Mon Jun 21 22:37:57 EDT 2004

> > The issue is that currently the type inferencer can know that the
> > return type of u.encode(s) is 'unicode', assuming u's type is
> > 'unicode'.
> 
> Um, you don't mean that. u"foo".encode() == "foo", of type str.

Yes, my mistake in haste.

> >             But with the proposed change, the return type will depend
> > on the *value* of s, and I don't know how easy it is for the type
> > inferencers to handle that case -- likely, a type inferencer will have
> > to give up and say it returns 'object'.
> 
> When looking for near-C speed, type inferencing is most important
> for a relatively small set of particularly efficiently manipulable
> types: most notably, smallish integers.

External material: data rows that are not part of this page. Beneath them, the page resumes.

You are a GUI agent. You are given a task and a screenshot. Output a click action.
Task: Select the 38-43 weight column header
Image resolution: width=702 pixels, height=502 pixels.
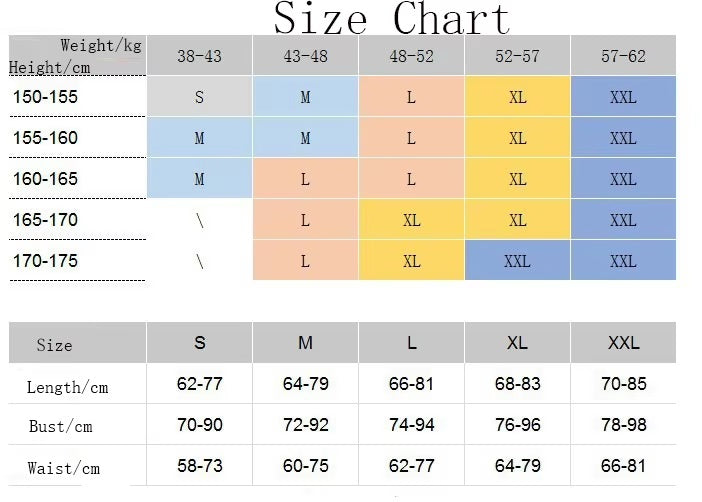coord(199,56)

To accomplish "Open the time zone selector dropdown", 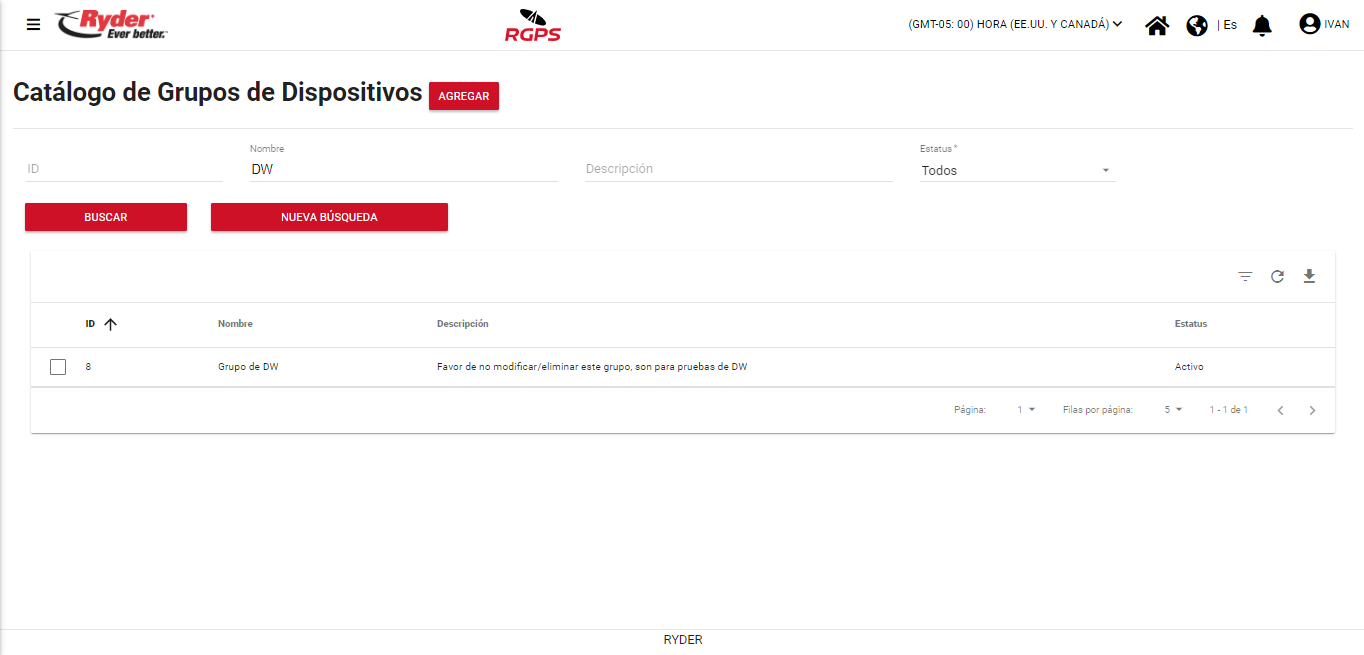I will pos(1015,25).

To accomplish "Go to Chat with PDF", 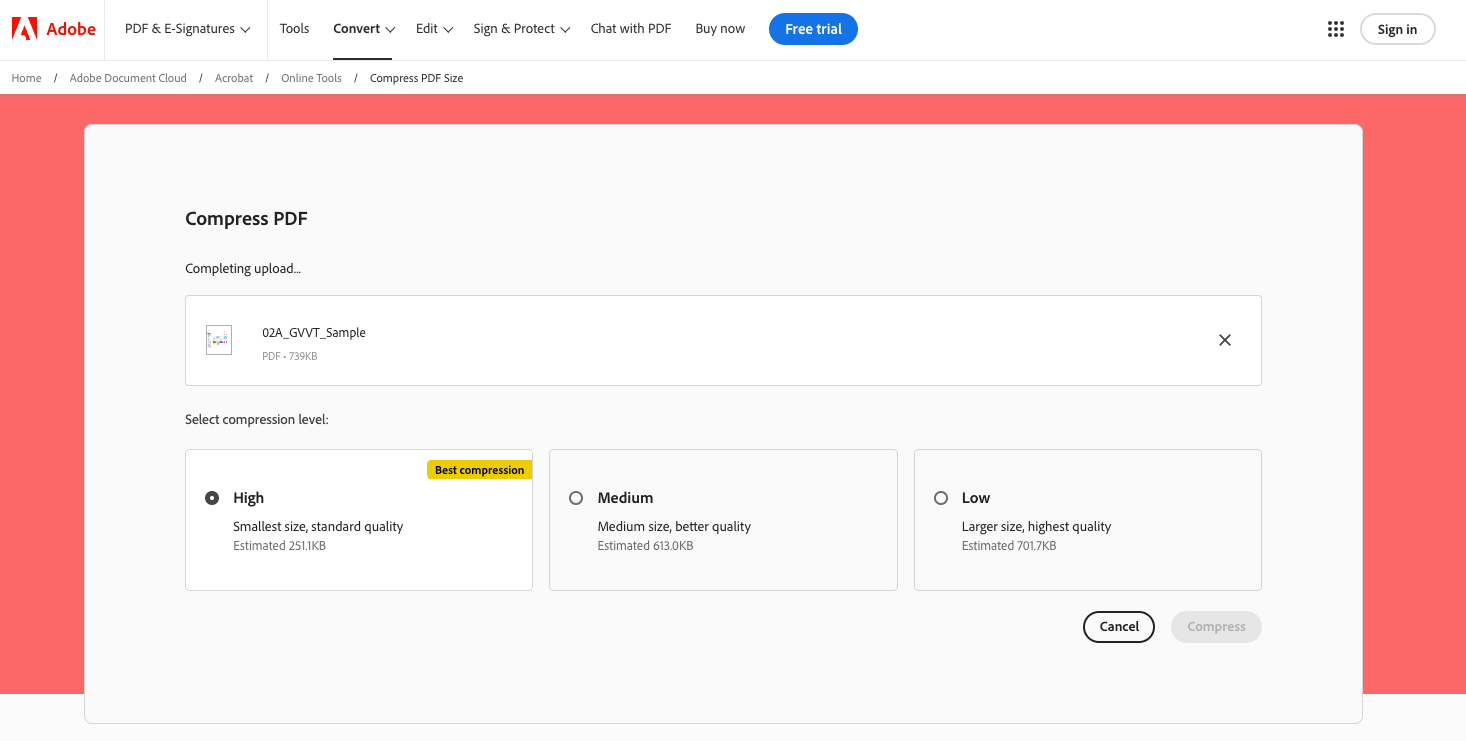I will click(630, 29).
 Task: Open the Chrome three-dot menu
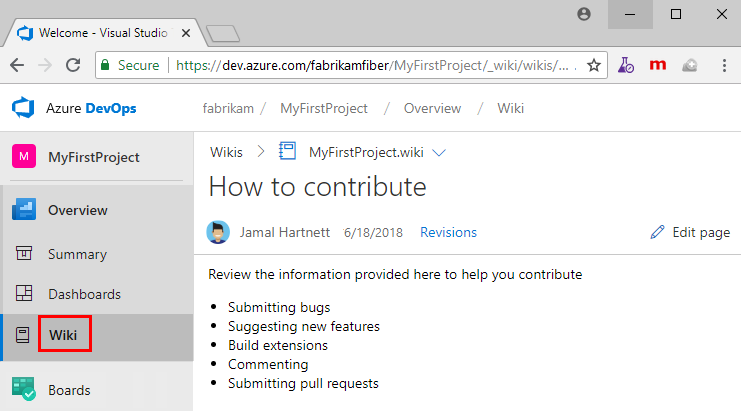(723, 65)
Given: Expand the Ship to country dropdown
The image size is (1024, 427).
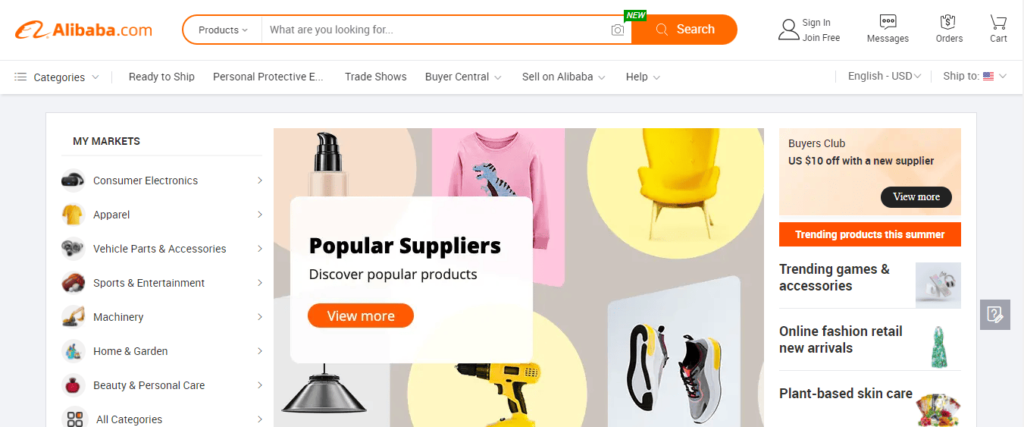Looking at the screenshot, I should click(x=975, y=76).
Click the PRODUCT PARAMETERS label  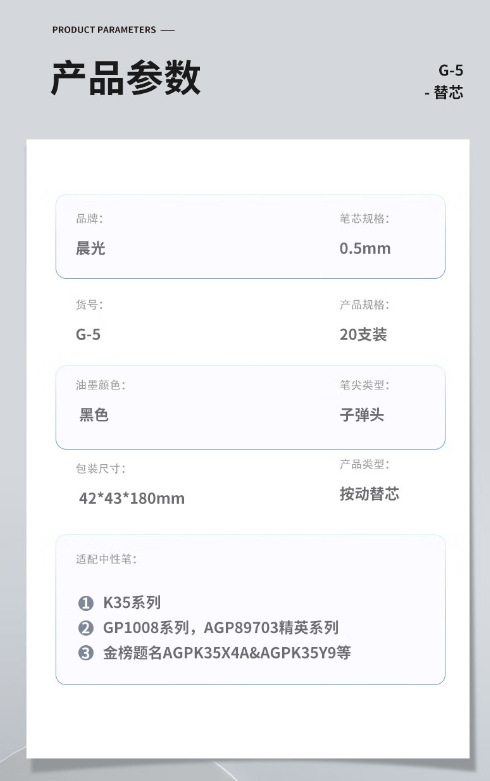tap(104, 30)
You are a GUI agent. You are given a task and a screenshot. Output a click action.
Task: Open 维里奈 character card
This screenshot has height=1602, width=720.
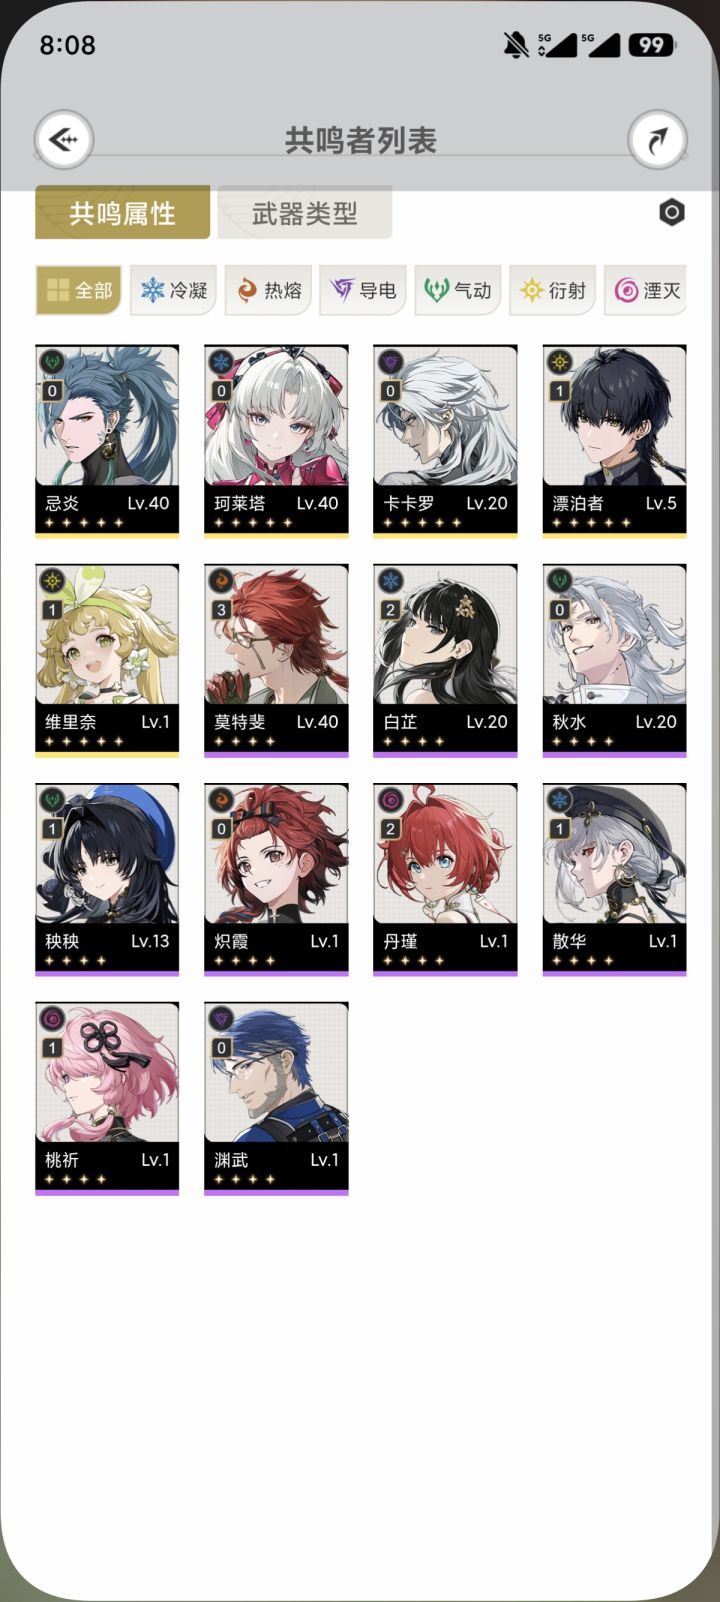tap(107, 661)
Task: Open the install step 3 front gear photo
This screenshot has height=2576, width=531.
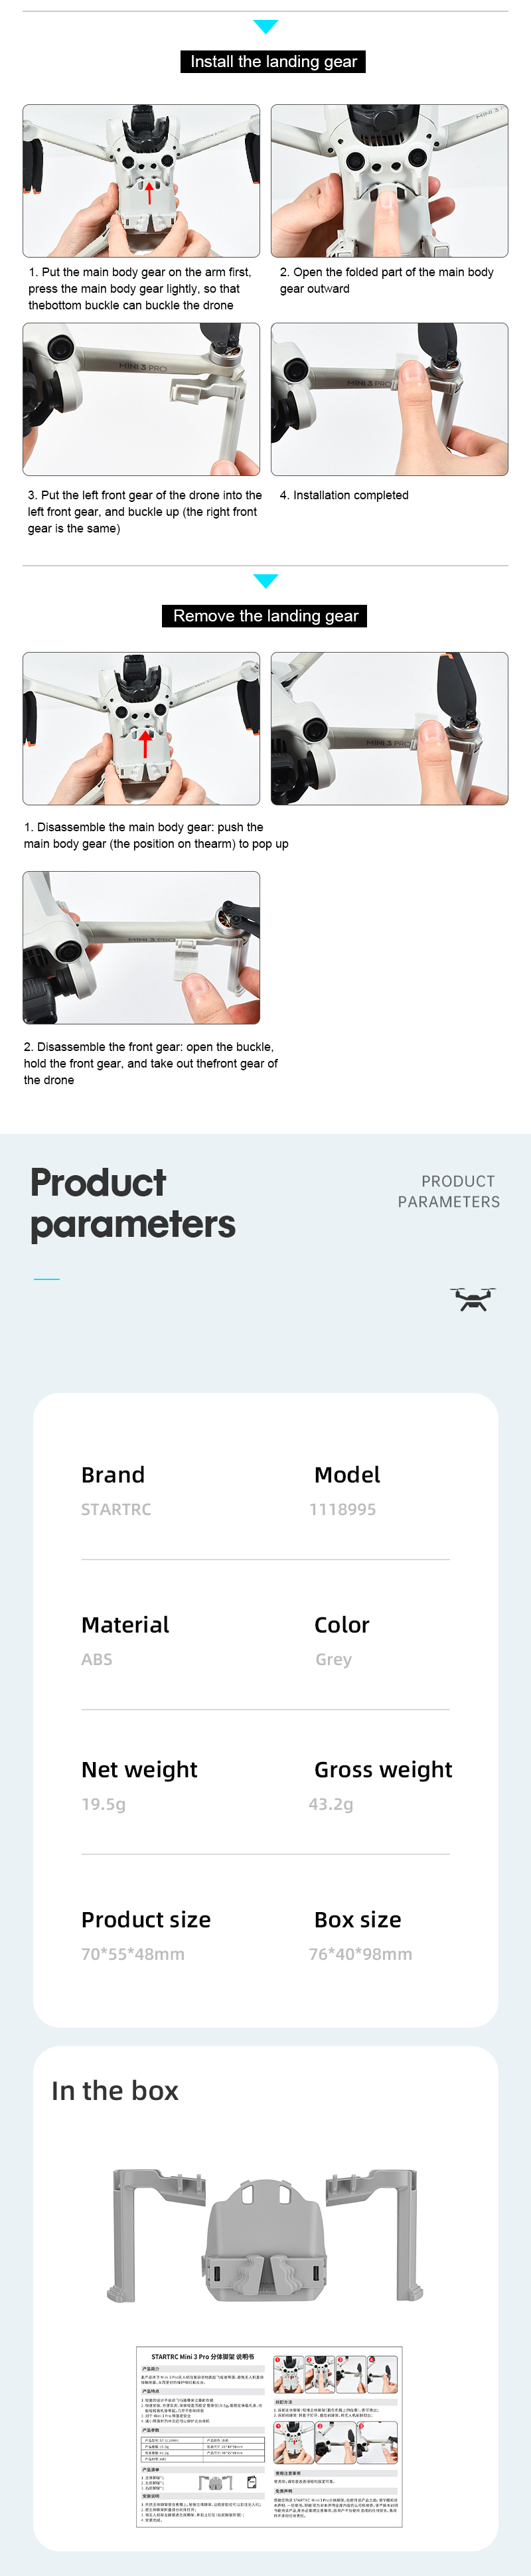Action: [141, 399]
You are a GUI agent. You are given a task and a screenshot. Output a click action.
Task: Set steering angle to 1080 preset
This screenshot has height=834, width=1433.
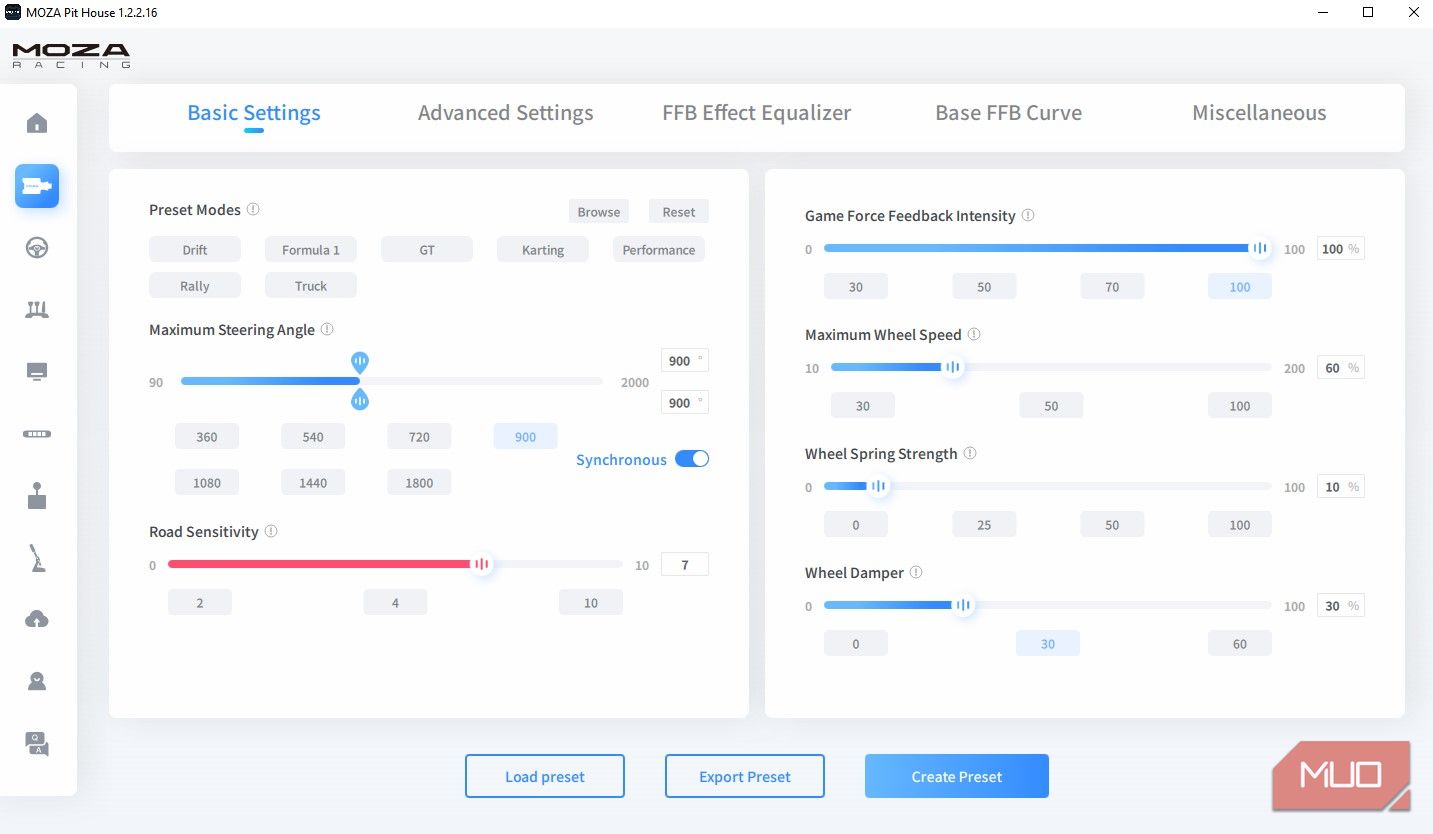coord(207,483)
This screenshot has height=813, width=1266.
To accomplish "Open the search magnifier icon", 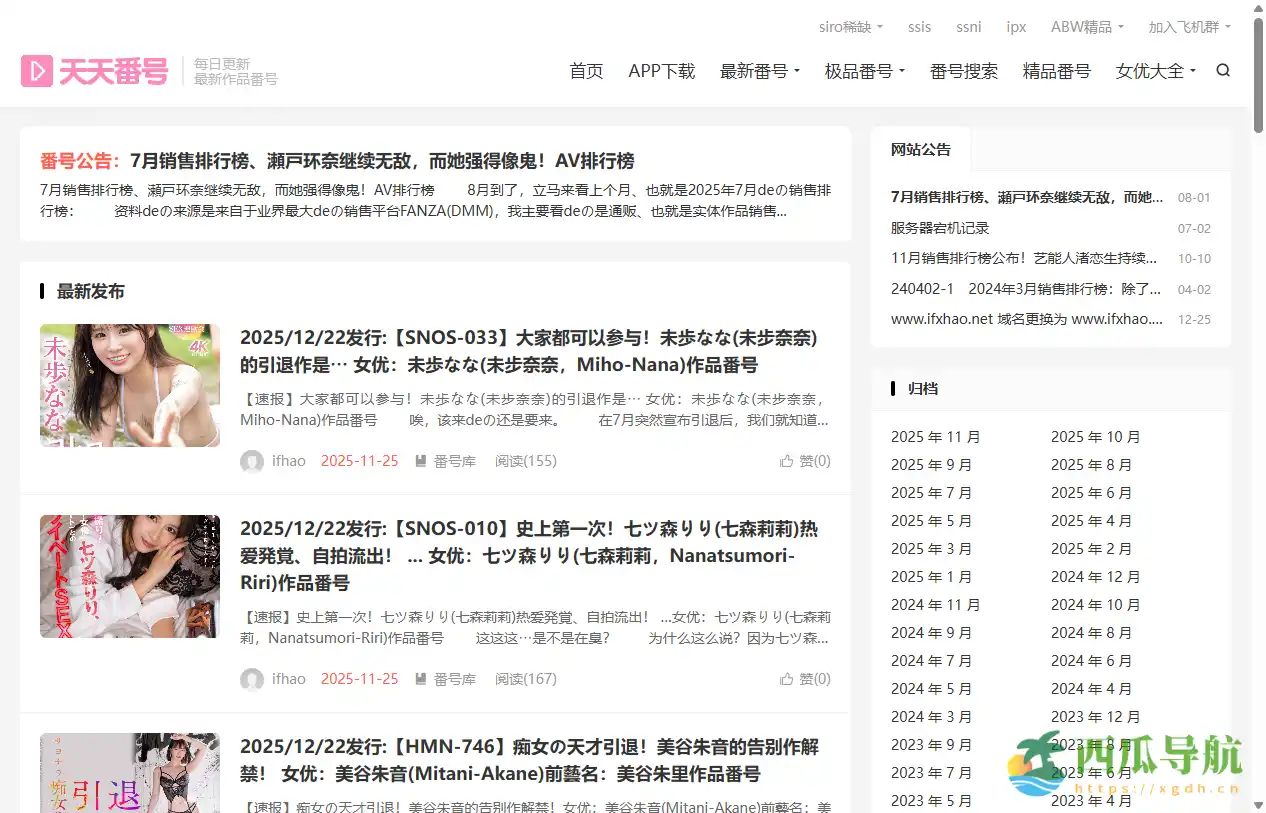I will 1222,70.
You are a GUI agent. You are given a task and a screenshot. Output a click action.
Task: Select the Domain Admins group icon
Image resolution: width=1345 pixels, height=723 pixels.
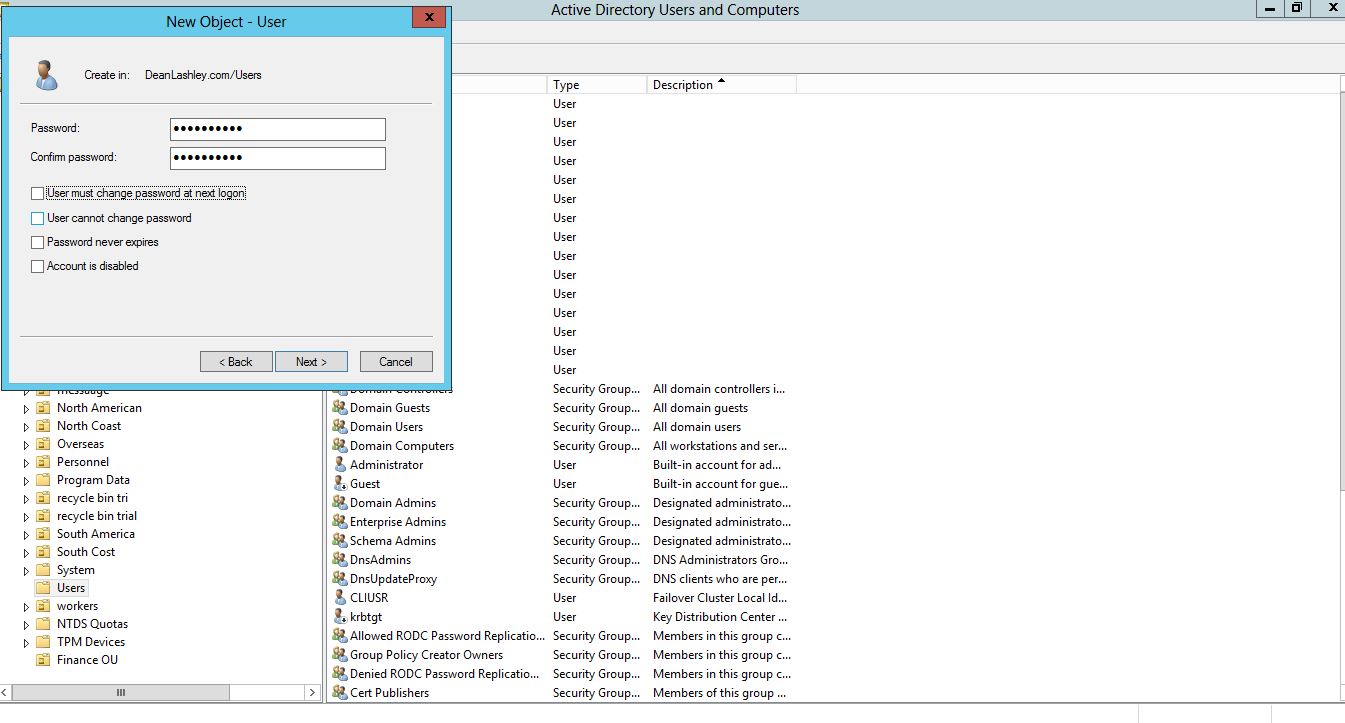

If type inferencing only worked for *smallish* ints it would be a
waste of time.  You don't want the program to run 50x faster but
compute the wrong result if some intermediate result is larger than 32
bits.

> Being able to prove that
> something is a Unicode object just isn't all that useful for
> efficiency, because most of the things you can do to Unicode
> objects aren't all that cheap relative to the cost of finding out
> what they are. Likewise, though perhaps a bit less so, for being
> able to prove that something is a string.

Hm, strings are so fundamental as arguments to other things (used as
keys etc.) that my intuition tells me that it actually would matter.

And there are quite a few fast operations on strings: len(), "iftrue",
even slicing: slices with a fixed size are O(1).

Also, the type gets propagated to other function calls, so now you
have to analyze those with nothing more than 'object' for some
argument type.

> At least, so it seems to me. Maybe I'm wrong. I suppose the
> extract-one-character operation might be used quite a bit,
> and that could be cheap. But I can't help feeling that
> occasions where (1) the compiler can prove that something
> is a string because it comes from calling an "encode" method,
> (2) it can't prove that any other way, (3) this makes an
> appreciable difference to the speed of the code, and (4)
> there isn't any less-rigorous (Psyco-like, say) way for
> the type to be discovered and efficient code used, are
> likely to be pretty rare, and in particular rare enough
> that supplying some sort of optional type declaration
> won't be unacceptable to users. (I bet that any version
> of Python that achieves near-C speed by doing extensive
> type inference will have optional type declarations.)

Don't forget all those other uses of type inferencing, e.g. for
pointing out latent bugs in programs (pychecker etc.).

> The above paragraph, of course, presupposes that we keep
> the restriction on the return value of u.encode(s), and
> start enforcing it so that the compiler can take advantage.
> 
> > (I've never liked functions whose return type depends on the value of
> > an argument -- I guess my intuition has always anticipated type
> > inferencing. :-)
> 
> def f(x): return x+x
> 
> has that property, even if you pretend that "+" only works
> on numbers.

No, the type of f depends on the *type* of x (unless x has a type
whose '+' operation has a type that depends on the value of x).

--Guido van Rossum (home page: http://www.python.org/~guido/)